Now, it is possible to have only a single program that can do both encoding and decoding based on the filename, but to handle that, you'd need to check the value of argv[0] and determine which function to perform. It's probably easier to just make 2 separate programs.

Recall that you can make an object file by using the "-c" flag when compiling. Then you can link the various object files together to make actual programs.

Program Design

Encoding

In order to encode a file, you will first need to construct a Huffman tree based on the frequency of letters in the file. Your first step should be to read the file from start to end and calculate either absolute or relative frequency of all the characters encountered. You should include the frequency of EOF (-1) which should always be 1.

You will then need to create a sorted list of nodes based on ascending frequency. To do this, I recommend that you use an insertion sort on a linked list. Insert new nodes starting with the index value of -1 and going up to index value of 255. Insert before items of equal value. Skip nodes with a frequency count of 0.

Then, you will need to convert this sorted list into a Huffman tree. While there are more than 2 nodes in your list, you should create a new node, attach the head item in the list as the left child, the second item in the list as the right child, update the frequency count for this new node, and insert it into your linked list.

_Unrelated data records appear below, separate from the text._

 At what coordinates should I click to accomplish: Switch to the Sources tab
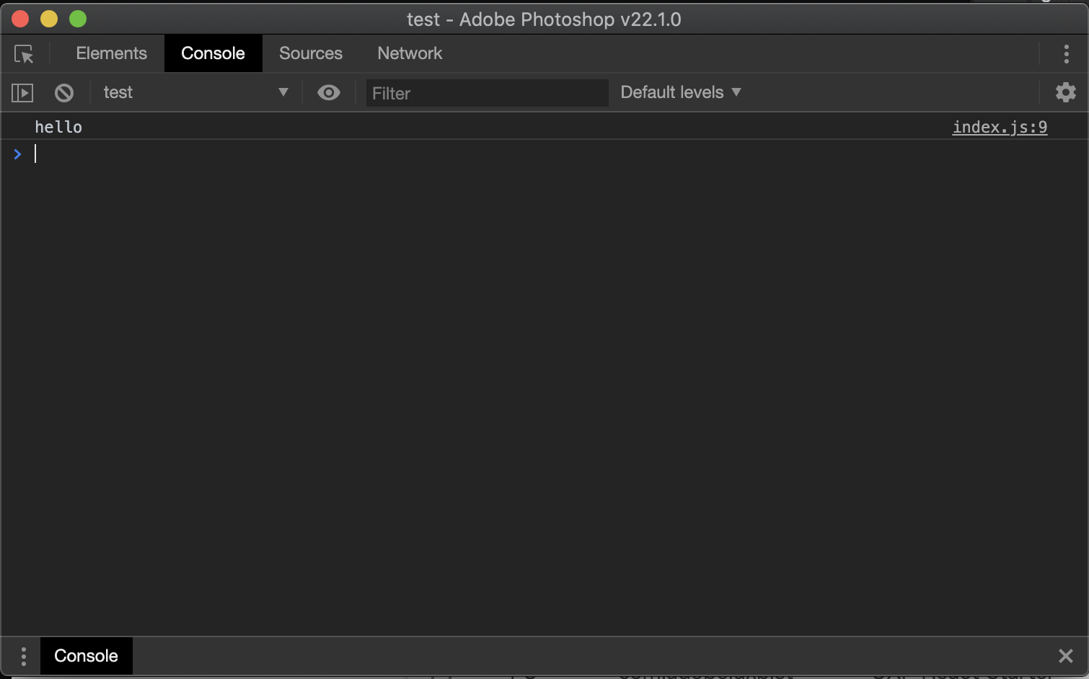click(x=310, y=53)
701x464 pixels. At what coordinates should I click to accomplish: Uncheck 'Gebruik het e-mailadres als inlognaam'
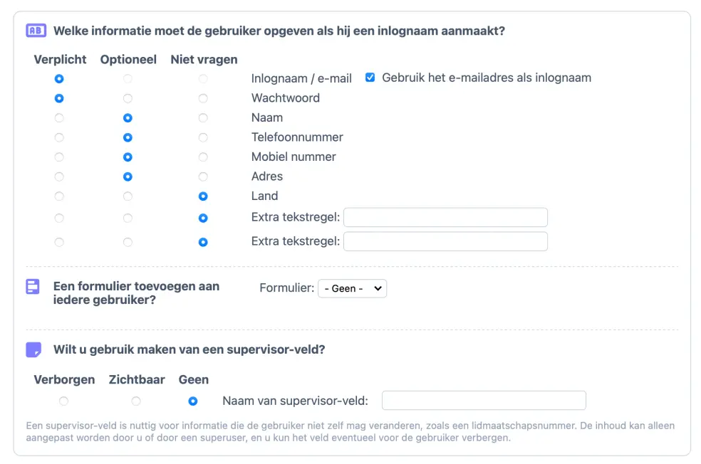coord(369,78)
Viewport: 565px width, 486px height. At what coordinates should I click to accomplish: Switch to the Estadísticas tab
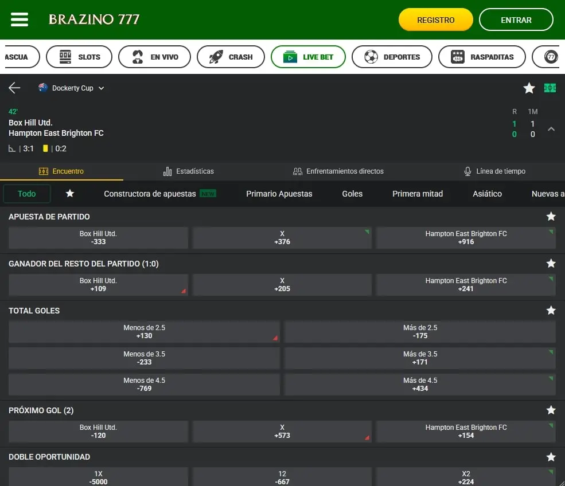coord(189,171)
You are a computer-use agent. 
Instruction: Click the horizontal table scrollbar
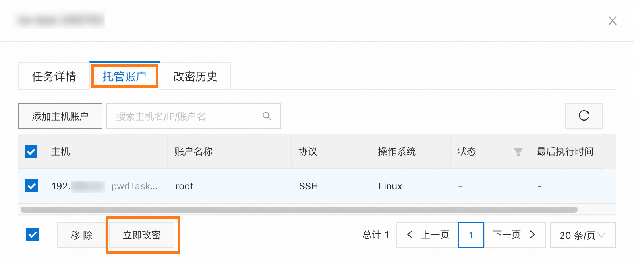[x=299, y=210]
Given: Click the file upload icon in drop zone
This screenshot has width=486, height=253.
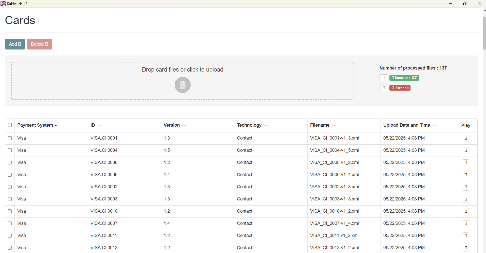Looking at the screenshot, I should [x=183, y=85].

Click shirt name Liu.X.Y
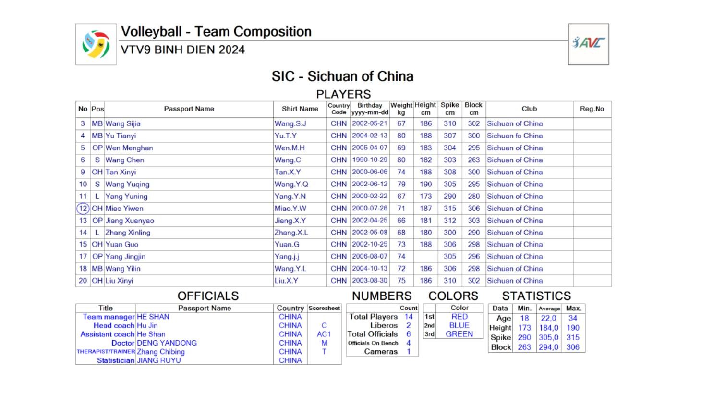(286, 281)
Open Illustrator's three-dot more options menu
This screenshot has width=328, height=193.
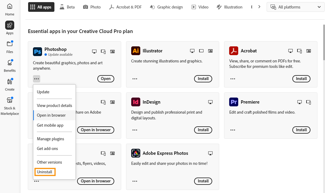click(x=135, y=79)
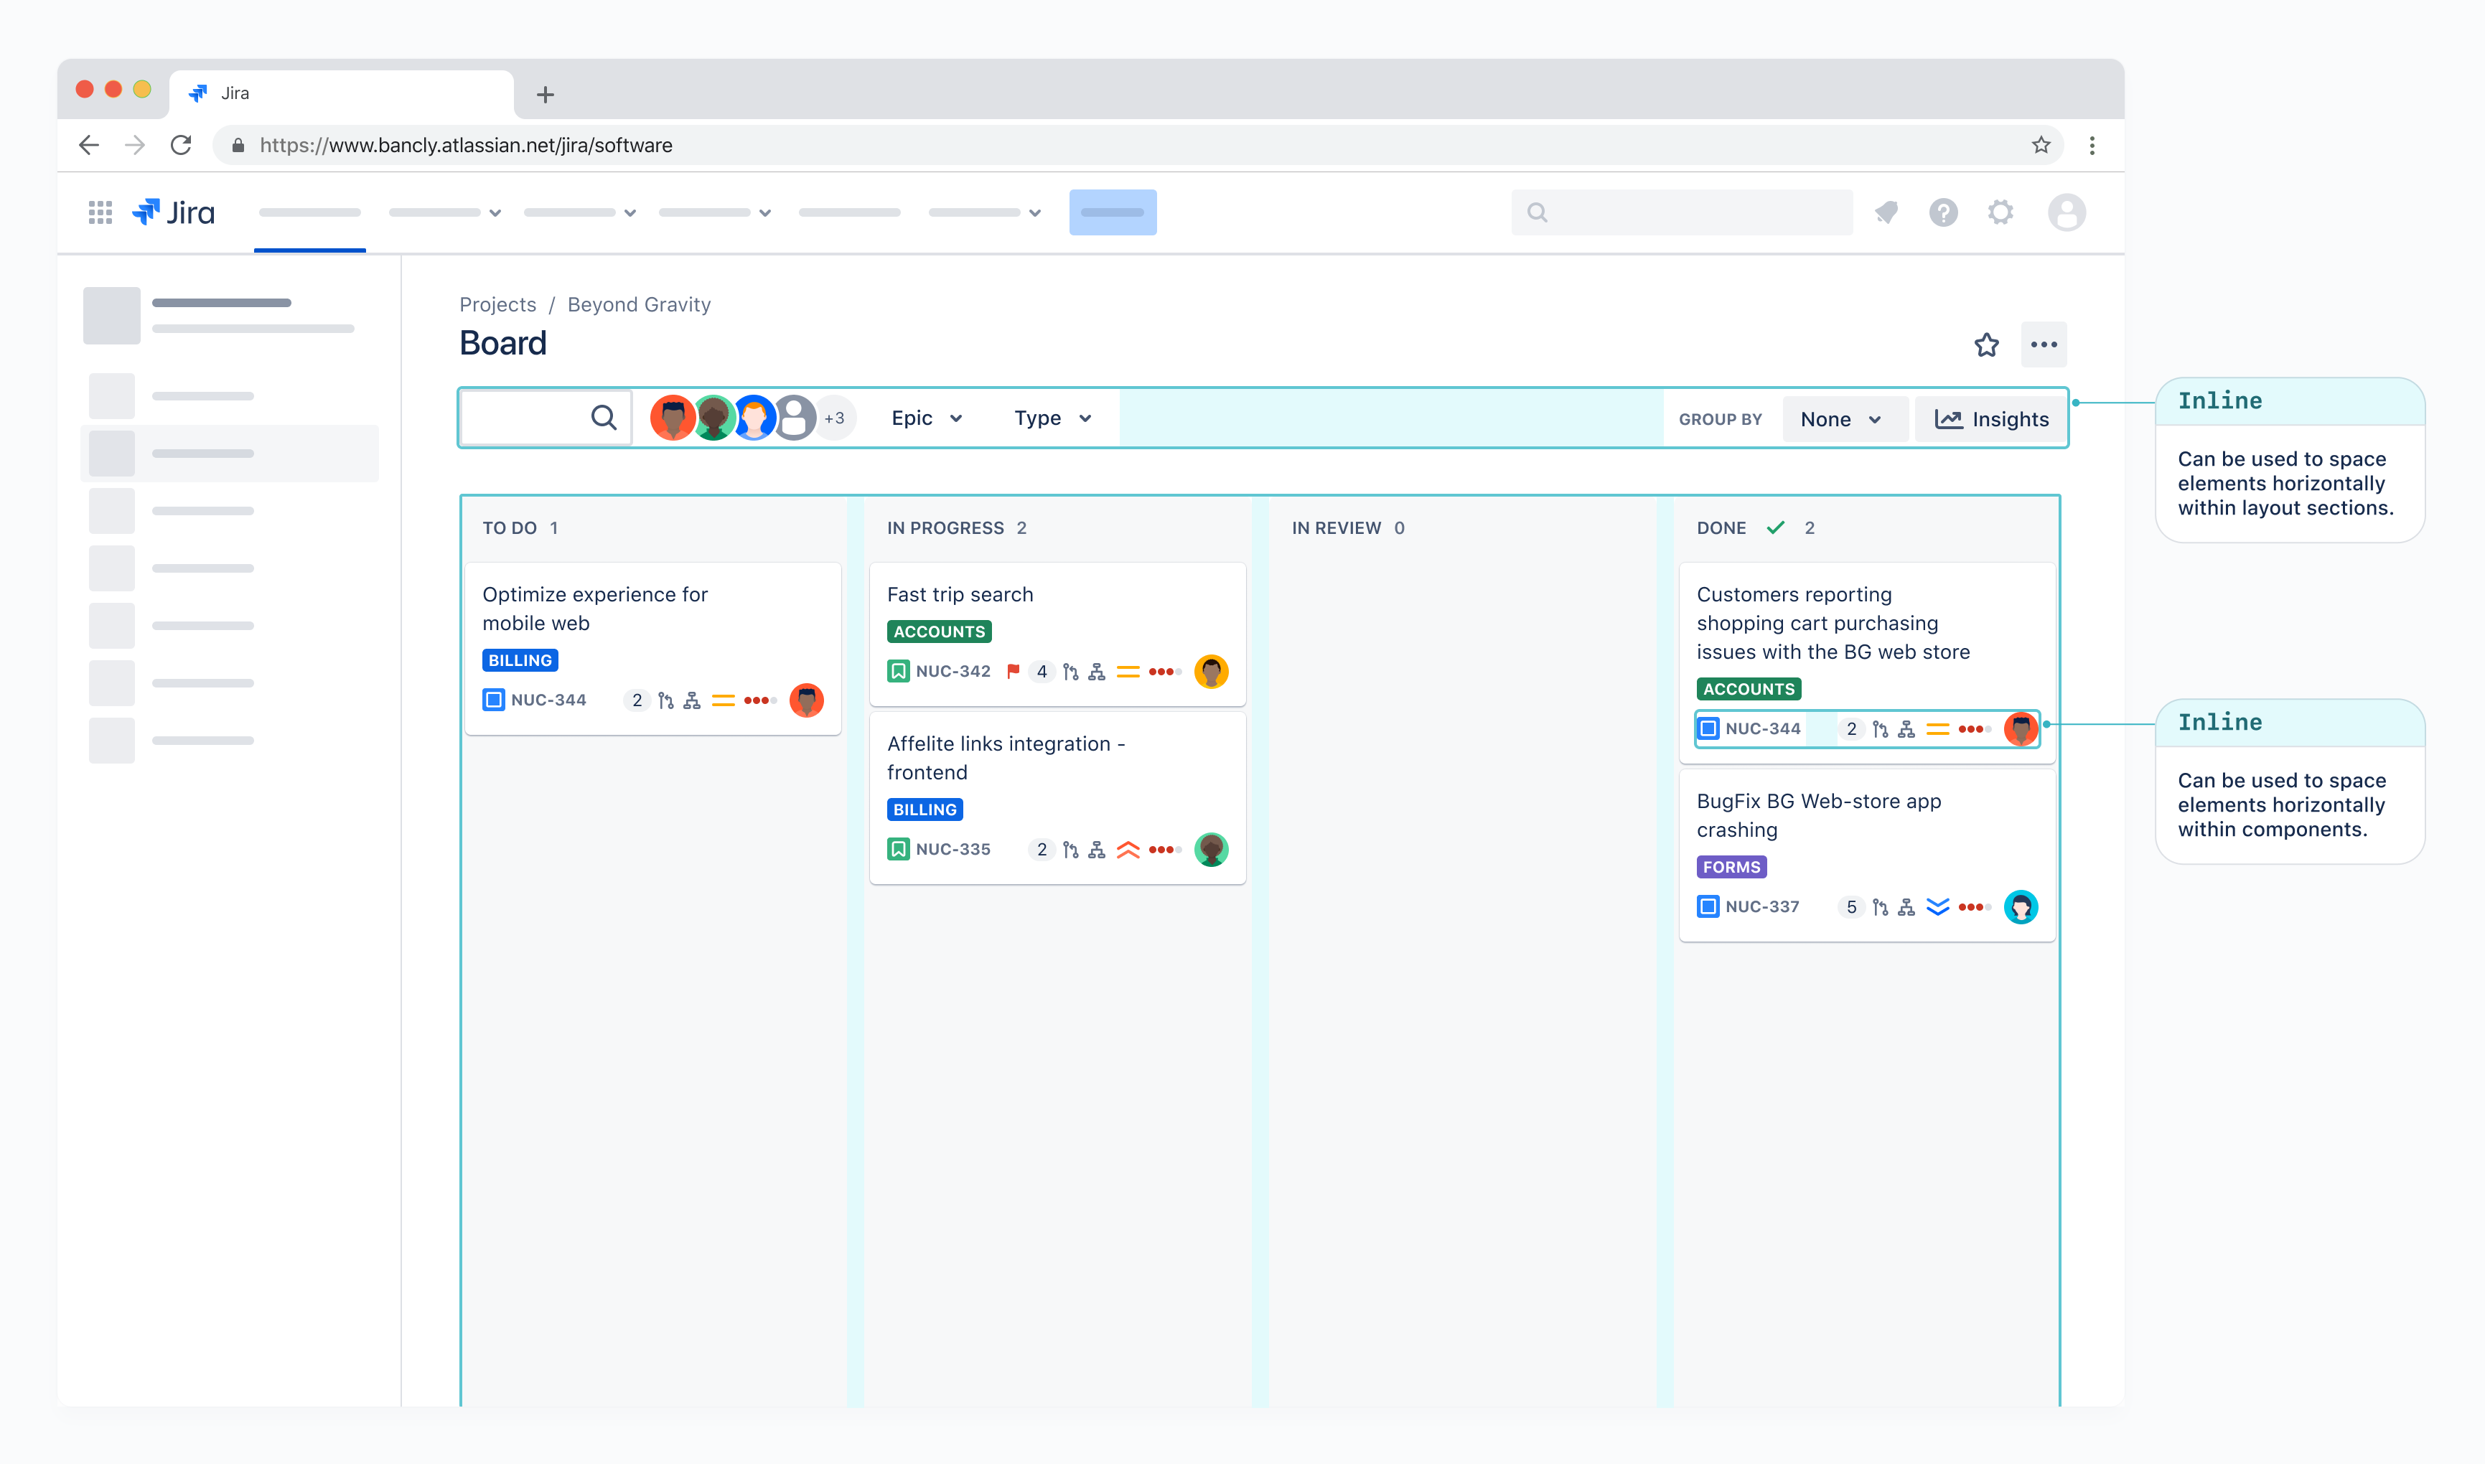Open the help question mark icon

pos(1942,212)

Be sure you've removed the two nodes that are now children before re-inserting.

Now traverse the tree keeping track of the string needed to reach that node based on using a character '0' for a left branch and '1' for a right branch. When you reach a leaf node, you will know what string is to be used to represent that character.

Now re-read the input file from the beginning and for each letter encountered, print the bit string that corresponds to that character. Be sure to output the EOF string too and stop after you do so.

File Format

The files to be encoded can be treated as simple 8-bit character files (but use CHAR_BIT instead of 8). What I mean by this is that if you call fgetc() you will get a character until you reach the end, at which point you will get EOF (which has a value of -1). By treating these files as byte-oriented rather than printable ASCII, you should be able to encode both text and binary files.

The Huffman encoded output files will be a bit different. You need to include the frequency counts in order to be able to reconstruct the Huffman tree. Initially, you can just write out the frequency counts in order from -1 (EOF) through 255 as long integers using fwrite(). (You can use fread() to read the data in during decoding.)

After the table, you should output the individual bits that are needed to represent the input file. You'll have to buffer the bits until you get CHAR_BIT of them and then output it. (The most significant bit is the first bit, and then they progress downward.) Pad out the last incomplete character in the file with 0 bits. If you write (CHAR_BIT-1) 0-bits out then it will flush any remaining bits without creating a new character.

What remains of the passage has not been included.